Please copy out the entries below exactly, beginning with the line that contains "For every named target in this 1280×1156" and ending with the line that contains "Beschreibung [tab] (36, 1256)", and include nothing outside that span.

Stored records
##########

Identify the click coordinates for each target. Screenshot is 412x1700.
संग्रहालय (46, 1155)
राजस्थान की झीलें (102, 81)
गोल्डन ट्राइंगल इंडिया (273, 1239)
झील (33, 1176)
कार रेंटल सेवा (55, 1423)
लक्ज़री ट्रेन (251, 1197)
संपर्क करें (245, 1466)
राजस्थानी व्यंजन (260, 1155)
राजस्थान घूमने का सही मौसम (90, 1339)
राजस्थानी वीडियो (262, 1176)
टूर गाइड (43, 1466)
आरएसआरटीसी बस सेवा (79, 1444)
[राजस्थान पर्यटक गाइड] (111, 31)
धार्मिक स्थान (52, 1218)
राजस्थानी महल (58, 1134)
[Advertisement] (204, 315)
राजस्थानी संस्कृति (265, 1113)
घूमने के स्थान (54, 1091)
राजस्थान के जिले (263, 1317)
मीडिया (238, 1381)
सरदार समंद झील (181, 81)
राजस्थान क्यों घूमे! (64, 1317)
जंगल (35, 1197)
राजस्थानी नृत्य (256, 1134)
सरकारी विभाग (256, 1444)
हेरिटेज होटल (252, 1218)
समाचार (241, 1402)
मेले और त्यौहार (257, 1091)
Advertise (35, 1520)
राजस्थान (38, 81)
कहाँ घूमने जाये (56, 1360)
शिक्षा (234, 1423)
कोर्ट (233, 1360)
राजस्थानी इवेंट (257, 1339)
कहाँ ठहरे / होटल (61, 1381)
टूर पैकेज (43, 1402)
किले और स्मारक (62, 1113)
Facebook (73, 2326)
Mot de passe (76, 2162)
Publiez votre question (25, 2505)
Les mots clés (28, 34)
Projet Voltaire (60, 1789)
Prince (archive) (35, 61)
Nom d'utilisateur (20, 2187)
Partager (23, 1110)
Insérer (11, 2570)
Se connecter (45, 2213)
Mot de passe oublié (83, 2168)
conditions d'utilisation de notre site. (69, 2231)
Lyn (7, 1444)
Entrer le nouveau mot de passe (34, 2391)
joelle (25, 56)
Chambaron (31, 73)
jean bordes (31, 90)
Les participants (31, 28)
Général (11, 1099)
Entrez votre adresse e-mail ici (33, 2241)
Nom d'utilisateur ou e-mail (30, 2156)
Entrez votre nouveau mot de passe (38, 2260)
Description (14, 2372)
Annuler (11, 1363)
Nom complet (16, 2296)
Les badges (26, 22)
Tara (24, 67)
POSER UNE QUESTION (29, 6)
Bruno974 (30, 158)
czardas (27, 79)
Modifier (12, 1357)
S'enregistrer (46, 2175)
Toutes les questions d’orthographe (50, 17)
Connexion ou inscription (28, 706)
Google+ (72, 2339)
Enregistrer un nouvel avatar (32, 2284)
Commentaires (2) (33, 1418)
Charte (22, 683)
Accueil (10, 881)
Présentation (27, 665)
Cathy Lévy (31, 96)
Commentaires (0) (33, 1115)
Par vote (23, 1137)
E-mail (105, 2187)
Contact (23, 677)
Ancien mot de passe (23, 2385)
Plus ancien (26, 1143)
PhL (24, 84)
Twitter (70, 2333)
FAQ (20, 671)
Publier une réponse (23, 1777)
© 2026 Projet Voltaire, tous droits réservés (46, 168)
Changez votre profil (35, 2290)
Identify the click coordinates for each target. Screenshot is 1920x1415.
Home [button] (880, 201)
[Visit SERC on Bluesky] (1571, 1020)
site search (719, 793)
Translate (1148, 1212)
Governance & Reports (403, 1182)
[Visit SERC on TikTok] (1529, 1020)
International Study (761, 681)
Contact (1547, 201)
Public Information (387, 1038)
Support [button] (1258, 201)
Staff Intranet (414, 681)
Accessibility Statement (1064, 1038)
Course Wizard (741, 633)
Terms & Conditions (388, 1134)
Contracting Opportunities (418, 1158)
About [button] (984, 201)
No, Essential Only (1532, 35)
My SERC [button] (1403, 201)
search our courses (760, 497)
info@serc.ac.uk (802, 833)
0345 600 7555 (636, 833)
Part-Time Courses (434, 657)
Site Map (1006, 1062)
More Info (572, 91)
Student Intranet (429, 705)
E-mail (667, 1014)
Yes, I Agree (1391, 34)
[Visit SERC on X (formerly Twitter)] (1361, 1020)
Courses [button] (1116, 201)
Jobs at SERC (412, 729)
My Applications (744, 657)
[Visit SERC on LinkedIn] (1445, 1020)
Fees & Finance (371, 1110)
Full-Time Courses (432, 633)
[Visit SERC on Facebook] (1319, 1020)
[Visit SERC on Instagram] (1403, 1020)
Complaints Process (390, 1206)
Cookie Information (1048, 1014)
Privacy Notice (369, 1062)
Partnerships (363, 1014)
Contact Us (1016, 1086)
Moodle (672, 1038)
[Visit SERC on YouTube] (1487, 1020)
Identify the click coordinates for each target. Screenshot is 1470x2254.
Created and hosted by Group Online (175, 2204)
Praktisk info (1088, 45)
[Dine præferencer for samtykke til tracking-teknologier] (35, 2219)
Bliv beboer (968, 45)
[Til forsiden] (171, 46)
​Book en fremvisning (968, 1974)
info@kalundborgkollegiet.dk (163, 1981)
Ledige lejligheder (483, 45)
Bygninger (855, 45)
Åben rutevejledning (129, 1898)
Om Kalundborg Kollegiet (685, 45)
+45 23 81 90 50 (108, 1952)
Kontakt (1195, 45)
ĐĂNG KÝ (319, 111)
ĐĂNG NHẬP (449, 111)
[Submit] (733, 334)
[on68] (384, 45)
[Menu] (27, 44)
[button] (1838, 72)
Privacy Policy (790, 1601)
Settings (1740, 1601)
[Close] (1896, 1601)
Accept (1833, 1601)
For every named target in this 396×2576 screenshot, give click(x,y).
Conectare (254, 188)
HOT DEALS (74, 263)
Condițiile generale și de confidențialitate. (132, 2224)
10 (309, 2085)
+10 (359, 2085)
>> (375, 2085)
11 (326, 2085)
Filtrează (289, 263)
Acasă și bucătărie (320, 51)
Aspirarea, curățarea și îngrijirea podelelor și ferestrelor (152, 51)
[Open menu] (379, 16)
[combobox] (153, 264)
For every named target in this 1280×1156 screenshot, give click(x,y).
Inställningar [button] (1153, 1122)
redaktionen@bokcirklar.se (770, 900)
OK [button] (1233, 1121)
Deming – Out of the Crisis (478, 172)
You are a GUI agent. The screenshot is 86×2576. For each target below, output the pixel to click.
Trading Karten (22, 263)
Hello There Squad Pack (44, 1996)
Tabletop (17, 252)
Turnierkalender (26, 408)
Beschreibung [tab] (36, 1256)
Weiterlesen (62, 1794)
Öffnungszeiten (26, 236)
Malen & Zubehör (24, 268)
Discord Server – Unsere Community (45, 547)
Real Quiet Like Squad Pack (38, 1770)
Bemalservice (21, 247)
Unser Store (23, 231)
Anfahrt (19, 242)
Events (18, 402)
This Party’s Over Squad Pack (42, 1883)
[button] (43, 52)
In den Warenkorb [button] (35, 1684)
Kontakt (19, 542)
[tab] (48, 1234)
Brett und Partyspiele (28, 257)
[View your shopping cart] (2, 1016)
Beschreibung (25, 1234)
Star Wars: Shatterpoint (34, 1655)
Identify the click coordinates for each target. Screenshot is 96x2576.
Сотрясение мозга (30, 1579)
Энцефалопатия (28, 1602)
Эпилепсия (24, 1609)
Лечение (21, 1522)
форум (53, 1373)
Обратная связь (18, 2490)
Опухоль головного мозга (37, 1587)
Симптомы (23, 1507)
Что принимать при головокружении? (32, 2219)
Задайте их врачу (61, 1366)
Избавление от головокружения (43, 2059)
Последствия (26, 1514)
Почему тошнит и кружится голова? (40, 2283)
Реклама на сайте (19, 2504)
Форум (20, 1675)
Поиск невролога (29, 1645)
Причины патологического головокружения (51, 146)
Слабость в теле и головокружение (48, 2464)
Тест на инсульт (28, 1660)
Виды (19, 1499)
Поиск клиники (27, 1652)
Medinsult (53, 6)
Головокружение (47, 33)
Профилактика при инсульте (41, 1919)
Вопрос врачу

##########

## WRITTEN RESPONSE:
For every named target in this 1280×1156 screenshot, give click(x,y).
Inställningar [button] (1153, 1122)
redaktionen@bokcirklar.se (770, 900)
OK [button] (1233, 1121)
Deming – Out of the Crisis (478, 172)
You are a GUI agent. The screenshot is 86×2576. For each target below, output the pixel to click.
Trading Karten (22, 263)
Hello There Squad Pack (44, 1996)
Tabletop (17, 252)
Turnierkalender (26, 408)
Beschreibung [tab] (36, 1256)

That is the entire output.